Everything we’ve done so far assumes we want the fastest delay. However, for some applications, we need the maximum delay possible and the minimum power consumed. This is a real-time requirement. This is true for: ultra-low power, portable electronics. I.e. sensor networks, portable electronics, etc.

Therefore, As you are the CTO of a sensor networking startup, you need to understand the power consumption valuesfor a XOR-2. Assume the XOR-2 characterization is general enough that you can generalize your results for any logic gate in any technology. Simulate only in simple schematic form. Assume minimum-type sizing for XOR-2 gate. Automate this as much as possible through scripting (i.e. Python; PERL), so you don’t waste too much time. Do this only for TT corner.

AUTOMATION SCRIPT (Tom Ruggeri, Feb. 2011): Here is a script, written by graduate student Tom Ruggeri, that automates this simulation across multiple processes.
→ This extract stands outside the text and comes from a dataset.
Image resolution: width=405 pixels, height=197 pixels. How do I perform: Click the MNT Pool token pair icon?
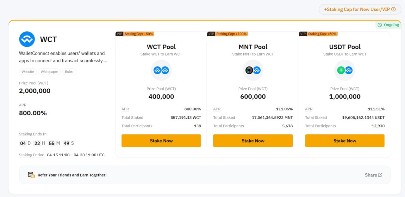(x=253, y=70)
It was originally written for a D-FF, so you’ll have to adapt it to work for the XOR-2 you have the schematic for.

(Energy dissipated is: integral of Idt / C)

Problem #1: Energy-Delay Product for Scaled Vdd Technologies with NO Process Mismatch

Tplh / Tphl / Td(avg) / I(static) / Energy(static) / Energy(dynamic) / Energy(TOT)/computation
0.25u(2.5V)
2.5V
1.0V
0.6V
0.5V
0.3V
65nm(1V)
1.0V
0.7V
0.5V
0.4V
0.3V

1)PLOT: 1) DELAY vs. VDD for each process; 2) ENERGY/COMPUTATION vs. VDD for each process; 3) ENERGY*DELAY Product vs. VDD for each process(EDP on Y-Axis; VDD and process node on X-Axis)

NOTE: ENERGY(TOT) is the total energy consumed (static AND dynamic) in any one clock period. This is equivalent to ENERGY consumed / computation. YOU NEED TO FIND STATIC ENERGY CORRECTLY, and also what the cycle time is.

Process Variation

In any “real design”, devices, capacitances, resistances, and transistors do not appear as they seem. In actuality, they obey statistical variations in delay, making the behavior extremely difficult to predict. While traditionally we’d like to do a Statistical Methodology (Monte Carlo) for variation simulation/prediction, this is difficult. A more simpler way is to implement a worst-case simulation for the variation. There are two offsets possible in a process: 1) Vt Variation; 2) channel length modulation. Vt variation is characterized as: Sigma(Vt)=Avt / sqrt(W*L), where Avt ~ 2mV/um in general for most technologies. (Pelgrom’s mismatch model)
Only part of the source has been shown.